From 14ba385f128f9ceaff4886ba6d769b47289f01d4 Mon Sep 17 00:00:00 2001
From: Maxime De Bois <maxime.debois@pandascore.co>
Date: Fri, 25 Apr 2025 10:08:15 +0200
Subject: [PATCH 1/2] fix not taking games played on last date

---
 pandaskill/app/leaderboard_page.py | 3 ++-
 1 file changed, 2 insertions(+), 1 deletion(-)

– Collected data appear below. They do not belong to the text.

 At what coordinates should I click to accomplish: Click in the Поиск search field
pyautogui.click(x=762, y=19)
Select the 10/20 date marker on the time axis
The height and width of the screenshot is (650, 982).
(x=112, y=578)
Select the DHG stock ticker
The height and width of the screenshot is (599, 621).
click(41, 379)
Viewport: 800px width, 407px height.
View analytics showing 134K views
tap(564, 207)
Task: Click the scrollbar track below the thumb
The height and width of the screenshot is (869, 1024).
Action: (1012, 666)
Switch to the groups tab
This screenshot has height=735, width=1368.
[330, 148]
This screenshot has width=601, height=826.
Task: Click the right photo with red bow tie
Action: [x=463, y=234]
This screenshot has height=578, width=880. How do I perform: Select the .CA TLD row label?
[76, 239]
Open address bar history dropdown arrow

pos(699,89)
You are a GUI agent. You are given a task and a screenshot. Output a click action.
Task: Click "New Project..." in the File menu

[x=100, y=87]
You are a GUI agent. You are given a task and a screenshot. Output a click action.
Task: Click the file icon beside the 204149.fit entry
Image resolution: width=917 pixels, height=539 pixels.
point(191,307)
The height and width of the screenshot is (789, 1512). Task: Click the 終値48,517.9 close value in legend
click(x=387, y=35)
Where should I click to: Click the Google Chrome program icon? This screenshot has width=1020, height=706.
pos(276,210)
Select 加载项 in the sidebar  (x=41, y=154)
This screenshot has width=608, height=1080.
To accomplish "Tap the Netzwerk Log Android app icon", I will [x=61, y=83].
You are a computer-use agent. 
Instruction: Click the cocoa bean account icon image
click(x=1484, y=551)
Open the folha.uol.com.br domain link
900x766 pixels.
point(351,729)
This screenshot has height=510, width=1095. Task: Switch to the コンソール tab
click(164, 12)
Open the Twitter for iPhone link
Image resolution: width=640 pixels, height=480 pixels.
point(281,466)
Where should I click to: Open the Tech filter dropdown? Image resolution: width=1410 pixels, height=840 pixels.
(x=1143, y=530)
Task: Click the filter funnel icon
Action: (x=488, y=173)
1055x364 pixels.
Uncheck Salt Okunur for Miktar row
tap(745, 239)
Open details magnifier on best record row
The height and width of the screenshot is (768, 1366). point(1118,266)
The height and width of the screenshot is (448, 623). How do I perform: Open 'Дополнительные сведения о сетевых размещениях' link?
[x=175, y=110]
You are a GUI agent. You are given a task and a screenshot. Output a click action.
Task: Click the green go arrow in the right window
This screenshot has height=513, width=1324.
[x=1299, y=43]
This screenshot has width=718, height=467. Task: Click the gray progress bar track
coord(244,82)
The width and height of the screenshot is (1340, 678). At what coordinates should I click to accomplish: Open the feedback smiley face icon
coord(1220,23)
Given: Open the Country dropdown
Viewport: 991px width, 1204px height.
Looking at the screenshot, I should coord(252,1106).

diff --git a/pandaskill/app/leaderboard_page.py b/pandaskill/app/leaderboard_page.py
index 19fd2b1..9c49654 100644
--- a/pandaskill/app/leaderboard_page.py
+++ b/pandaskill/app/leaderboard_page.py
@@ -6,6 +6,7 @@
 import matplotlib.pyplot as plt
 import seaborn as sns
 from pandaskill.app.misc import compute_rating_lower_bound
+from datetime import timedelta
 
 def display_leaderboard_page(data):
     """
@@ -80,7 +81,7 @@ def _get_leaderboard_parameters(data):
     since = date - dt.timedelta(days=30*6)
     parameters = {
         "since": since.strftime("%Y-%m-%d"),
-        "date": date.strftime("%Y-%m-%d"),
+        "date": (date + timedelta(days=1)).strftime("%Y-%m-%d"),
         "min_nb_games": min_nb_games
     }
     data = data.loc[data["date"] <= dt.datetime.combine(date, dt.datetime.min.time())]

From 016057a0dc553980d2ecd84f7ca9f8600b006328 Mon Sep 17 00:00:00 2001
From: Maxime De Bois <maxime.debois@pandascore.co>
Date: Tue, 27 May 2025 17:07:42 +0200
Subject: [PATCH 2/2] improve shap values viz

---
 .../experiments/general/visualization.py      | 26 +++---
 .../performance_score/training_testing_cv.py  | 89 +++++++++++--------
 .../performance_score/visualization.py        | 18 ++--
 .../run_performance_score_experiment.py       |  2 +-
 4 files changed, 72 insertions(+), 63 deletions(-)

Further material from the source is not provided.